> [WHAT IS BEING ASKED]:
In the records below, change every "GUI agent" to "interface agent" and reproduce the lines with nothing else altered.

[Start of RECORD EXTRACTS]

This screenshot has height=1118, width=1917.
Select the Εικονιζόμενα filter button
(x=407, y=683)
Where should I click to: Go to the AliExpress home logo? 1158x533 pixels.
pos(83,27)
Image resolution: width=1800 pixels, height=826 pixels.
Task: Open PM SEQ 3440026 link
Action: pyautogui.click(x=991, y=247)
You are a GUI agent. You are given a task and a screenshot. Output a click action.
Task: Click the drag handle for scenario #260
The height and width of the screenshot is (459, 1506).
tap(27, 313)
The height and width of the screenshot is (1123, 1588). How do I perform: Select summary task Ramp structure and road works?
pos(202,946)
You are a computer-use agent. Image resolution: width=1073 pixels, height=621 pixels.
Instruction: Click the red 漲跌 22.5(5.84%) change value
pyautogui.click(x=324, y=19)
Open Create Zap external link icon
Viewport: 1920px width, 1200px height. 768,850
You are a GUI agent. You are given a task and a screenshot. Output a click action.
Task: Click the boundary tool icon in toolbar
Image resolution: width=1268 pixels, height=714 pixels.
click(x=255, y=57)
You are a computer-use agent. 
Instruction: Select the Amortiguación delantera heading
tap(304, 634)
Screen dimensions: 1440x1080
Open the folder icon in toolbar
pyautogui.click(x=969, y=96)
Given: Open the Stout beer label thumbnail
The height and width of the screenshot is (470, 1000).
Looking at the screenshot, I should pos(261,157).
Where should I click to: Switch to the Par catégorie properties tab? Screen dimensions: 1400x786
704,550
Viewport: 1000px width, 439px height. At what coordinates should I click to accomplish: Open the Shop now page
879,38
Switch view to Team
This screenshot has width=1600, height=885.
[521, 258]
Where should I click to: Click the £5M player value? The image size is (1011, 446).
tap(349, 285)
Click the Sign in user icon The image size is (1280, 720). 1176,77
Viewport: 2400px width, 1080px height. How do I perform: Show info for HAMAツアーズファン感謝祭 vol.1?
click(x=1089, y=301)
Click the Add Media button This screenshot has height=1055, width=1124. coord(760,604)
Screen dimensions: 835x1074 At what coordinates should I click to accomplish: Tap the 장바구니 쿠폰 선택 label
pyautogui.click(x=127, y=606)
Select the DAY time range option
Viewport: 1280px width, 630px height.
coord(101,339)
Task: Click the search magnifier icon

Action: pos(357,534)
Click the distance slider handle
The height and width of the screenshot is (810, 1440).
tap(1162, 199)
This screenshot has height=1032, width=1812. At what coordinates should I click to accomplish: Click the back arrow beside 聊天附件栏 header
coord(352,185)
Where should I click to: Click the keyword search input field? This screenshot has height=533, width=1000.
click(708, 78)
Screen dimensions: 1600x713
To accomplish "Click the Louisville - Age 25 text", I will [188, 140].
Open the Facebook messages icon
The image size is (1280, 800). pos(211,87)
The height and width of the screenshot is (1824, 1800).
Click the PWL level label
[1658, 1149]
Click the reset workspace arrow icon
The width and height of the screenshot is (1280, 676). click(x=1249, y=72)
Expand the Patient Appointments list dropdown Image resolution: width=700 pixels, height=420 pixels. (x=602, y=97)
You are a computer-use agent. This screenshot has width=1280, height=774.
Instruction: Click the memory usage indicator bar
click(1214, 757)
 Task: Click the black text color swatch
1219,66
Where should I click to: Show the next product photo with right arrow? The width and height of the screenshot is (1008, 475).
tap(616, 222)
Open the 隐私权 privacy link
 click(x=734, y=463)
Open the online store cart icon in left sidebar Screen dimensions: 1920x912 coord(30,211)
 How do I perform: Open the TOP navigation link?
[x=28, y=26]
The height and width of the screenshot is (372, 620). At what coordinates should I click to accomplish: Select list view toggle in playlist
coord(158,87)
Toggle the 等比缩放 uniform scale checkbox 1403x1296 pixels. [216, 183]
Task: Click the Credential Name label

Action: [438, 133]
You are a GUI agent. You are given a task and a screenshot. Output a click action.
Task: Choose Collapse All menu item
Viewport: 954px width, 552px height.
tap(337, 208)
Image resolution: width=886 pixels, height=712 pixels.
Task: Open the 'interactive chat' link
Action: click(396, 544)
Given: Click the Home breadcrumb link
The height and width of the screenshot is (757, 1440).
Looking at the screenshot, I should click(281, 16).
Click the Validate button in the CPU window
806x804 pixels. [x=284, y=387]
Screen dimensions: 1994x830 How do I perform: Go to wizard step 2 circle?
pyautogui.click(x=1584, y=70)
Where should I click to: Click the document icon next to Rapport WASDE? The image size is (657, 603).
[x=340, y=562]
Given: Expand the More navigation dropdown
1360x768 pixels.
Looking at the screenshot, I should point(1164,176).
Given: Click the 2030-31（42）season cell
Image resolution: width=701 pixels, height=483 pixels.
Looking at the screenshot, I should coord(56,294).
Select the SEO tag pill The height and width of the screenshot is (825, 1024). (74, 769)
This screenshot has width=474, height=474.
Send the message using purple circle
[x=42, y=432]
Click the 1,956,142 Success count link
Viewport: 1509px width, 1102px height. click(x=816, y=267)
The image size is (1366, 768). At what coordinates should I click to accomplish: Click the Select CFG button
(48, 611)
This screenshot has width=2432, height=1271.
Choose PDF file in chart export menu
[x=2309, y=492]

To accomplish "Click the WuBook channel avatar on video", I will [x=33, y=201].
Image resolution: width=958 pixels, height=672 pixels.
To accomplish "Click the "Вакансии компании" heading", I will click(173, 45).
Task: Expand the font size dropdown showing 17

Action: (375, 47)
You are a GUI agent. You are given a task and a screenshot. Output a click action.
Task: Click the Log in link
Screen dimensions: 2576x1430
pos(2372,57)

[End of RECORD EXTRACTS]

> [REPLY TO THE EXERCISE]:
This screenshot has height=1118, width=1917.
Select the Εικονιζόμενα filter button
(x=407, y=683)
Where should I click to: Go to the AliExpress home logo? 1158x533 pixels.
pos(83,27)
Image resolution: width=1800 pixels, height=826 pixels.
Task: Open PM SEQ 3440026 link
Action: pyautogui.click(x=991, y=247)
You are a interface agent. You are given a task and a screenshot. Output a click action.
Task: Click the drag handle for scenario #260
The height and width of the screenshot is (459, 1506).
tap(27, 313)
The height and width of the screenshot is (1123, 1588). How do I perform: Select summary task Ramp structure and road works?
pos(202,946)
You are a computer-use agent. Image resolution: width=1073 pixels, height=621 pixels.
Instruction: Click the red 漲跌 22.5(5.84%) change value
pyautogui.click(x=324, y=19)
Open Create Zap external link icon
Viewport: 1920px width, 1200px height. 768,850
You are a interface agent. You are given a task and a screenshot. Output a click action.
Task: Click the boundary tool icon in toolbar
Image resolution: width=1268 pixels, height=714 pixels.
click(x=255, y=57)
You are a computer-use agent. 
Instruction: Select the Amortiguación delantera heading
tap(304, 634)
Screen dimensions: 1440x1080
Open the folder icon in toolbar
pyautogui.click(x=969, y=96)
Given: Open the Stout beer label thumbnail
The height and width of the screenshot is (470, 1000).
Looking at the screenshot, I should pos(261,157).
Where should I click to: Switch to the Par catégorie properties tab? Screen dimensions: 1400x786
704,550
Viewport: 1000px width, 439px height. At what coordinates should I click to accomplish: Open the Shop now page
879,38
Switch view to Team
This screenshot has width=1600, height=885.
[521, 258]
Where should I click to: Click the £5M player value? The image size is (1011, 446).
tap(349, 285)
Click the Sign in user icon The image size is (1280, 720). 1176,77
Viewport: 2400px width, 1080px height. How do I perform: Show info for HAMAツアーズファン感謝祭 vol.1?
click(x=1089, y=301)
Click the Add Media button This screenshot has height=1055, width=1124. coord(760,604)
Screen dimensions: 835x1074 At what coordinates should I click to accomplish: Tap the 장바구니 쿠폰 선택 label
pyautogui.click(x=127, y=606)
Select the DAY time range option
Viewport: 1280px width, 630px height.
coord(101,339)
Task: Click the search magnifier icon

Action: pos(357,534)
Click the distance slider handle
The height and width of the screenshot is (810, 1440).
tap(1162, 199)
This screenshot has height=1032, width=1812. At what coordinates should I click to accomplish: Click the back arrow beside 聊天附件栏 header
coord(352,185)
Where should I click to: Click the keyword search input field? This screenshot has height=533, width=1000.
click(708, 78)
Screen dimensions: 1600x713
To accomplish "Click the Louisville - Age 25 text", I will [188, 140].
Open the Facebook messages icon
The image size is (1280, 800). pos(211,87)
The height and width of the screenshot is (1824, 1800).
Click the PWL level label
[1658, 1149]
Click the reset workspace arrow icon
The width and height of the screenshot is (1280, 676). click(x=1249, y=72)
Expand the Patient Appointments list dropdown Image resolution: width=700 pixels, height=420 pixels. (x=602, y=97)
You are a computer-use agent. This screenshot has width=1280, height=774.
Instruction: Click the memory usage indicator bar
click(1214, 757)
 Task: Click the black text color swatch
1219,66
Where should I click to: Show the next product photo with right arrow? The width and height of the screenshot is (1008, 475).
tap(616, 222)
Open the 隐私权 privacy link
 click(x=734, y=463)
Open the online store cart icon in left sidebar Screen dimensions: 1920x912 coord(30,211)
 How do I perform: Open the TOP navigation link?
[x=28, y=26]
The height and width of the screenshot is (372, 620). At what coordinates should I click to accomplish: Select list view toggle in playlist
coord(158,87)
Toggle the 等比缩放 uniform scale checkbox 1403x1296 pixels. [216, 183]
Task: Click the Credential Name label

Action: [438, 133]
You are a interface agent. You are given a task and a screenshot. Output a click action.
Task: Choose Collapse All menu item
Viewport: 954px width, 552px height.
tap(337, 208)
Image resolution: width=886 pixels, height=712 pixels.
Task: Open the 'interactive chat' link
Action: click(396, 544)
Given: Click the Home breadcrumb link
The height and width of the screenshot is (757, 1440).
Looking at the screenshot, I should click(281, 16).
Click the Validate button in the CPU window
806x804 pixels. [x=284, y=387]
Screen dimensions: 1994x830 How do I perform: Go to wizard step 2 circle?
pyautogui.click(x=1584, y=70)
Where should I click to: Click the document icon next to Rapport WASDE? The image size is (657, 603).
[x=340, y=562]
Given: Expand the More navigation dropdown
1360x768 pixels.
Looking at the screenshot, I should point(1164,176).
Given: Click the 2030-31（42）season cell
Image resolution: width=701 pixels, height=483 pixels.
Looking at the screenshot, I should coord(56,294).
Select the SEO tag pill The height and width of the screenshot is (825, 1024). (74, 769)
This screenshot has width=474, height=474.
Send the message using purple circle
[x=42, y=432]
Click the 1,956,142 Success count link
Viewport: 1509px width, 1102px height. click(x=816, y=267)
The image size is (1366, 768). At what coordinates should I click to accomplish: Click the Select CFG button
(48, 611)
This screenshot has width=2432, height=1271.
Choose PDF file in chart export menu
[x=2309, y=492]

To accomplish "Click the WuBook channel avatar on video", I will [x=33, y=201].
Image resolution: width=958 pixels, height=672 pixels.
To accomplish "Click the "Вакансии компании" heading", I will click(173, 45).
Task: Expand the font size dropdown showing 17

Action: (375, 47)
You are a interface agent. You are given a task and a screenshot. Output a click action.
Task: Click the Log in link
Screen dimensions: 2576x1430
pos(2372,57)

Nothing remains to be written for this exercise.